» **Source extract**:
-*-
# HT Programming Skills Available



## thekl0wn (Jul 5, 2007)

I've recently finished up some of my odds and ends applications that I've been working on recently, and I'm looking to undertake another small project or two to fill my time. I'm a programmer by trade, and I'm incredibly interested in the audio world... Not just sounding good, but the theory of it as well. So if there's anyone out there that's looking for programming on HT-related items or items related to the building of speakers/subs/etc (like any calculators), PM me or post up here... Keep in mind, I do this on the side, so it's not going to be the worlds quickest coding, but also keep in mind I'm free!


----------



## bob1029 (Feb 26, 2007)

Sounds like a generous offer :T I also dabble in programming, being a computer engineering student. What kind of programs have you developed, and which languages do you prefer to work with?


----------



## thekl0wn (Jul 5, 2007)

bob1029 said:


> Sounds like a generous offer :T I also dabble in programming, being a computer engineering student. What kind of programs have you developed, and which languages do you prefer to work with?


Well, I do a lot with business reporting, and at home and on the side, I've been doing some work with different multimedia stuff... Nothing major though. PowerBuilder/PowerScript is my main language, but I use VB.net sometimes, and I'm in the process of dabbling in C#.


----------
-*-
» **Data shown**:
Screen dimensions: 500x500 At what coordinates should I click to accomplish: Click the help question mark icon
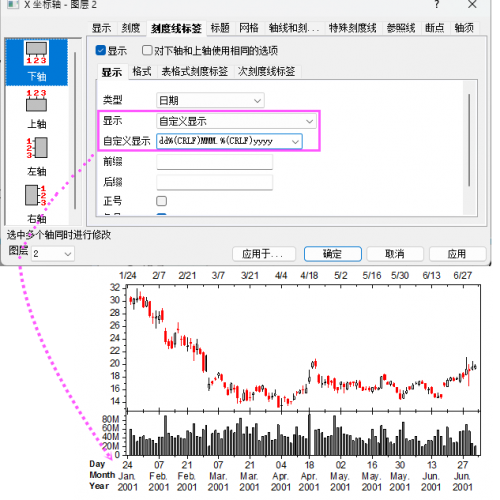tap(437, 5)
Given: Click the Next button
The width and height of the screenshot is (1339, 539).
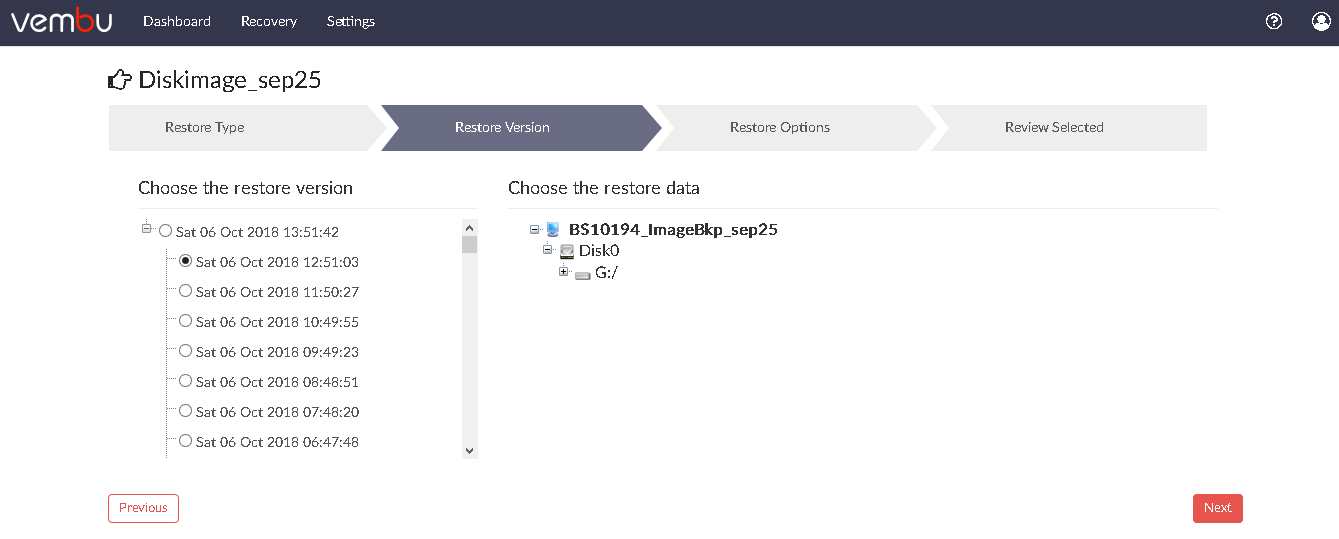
-*-
» **Given task**:
In the forum thread, translate this sentence into Spanish: "PowerBuilder/PowerScript is my main language, but I use VB.net sometimes, and I'm in the process of dabbling in C#." The material above comes from a separate source, unrelated to the forum thread.

» **Final answer**:
PowerBuilder/PowerScript es mi lenguaje principal, pero a veces uso VB.net, y estoy empezando a experimentar un poco con C#.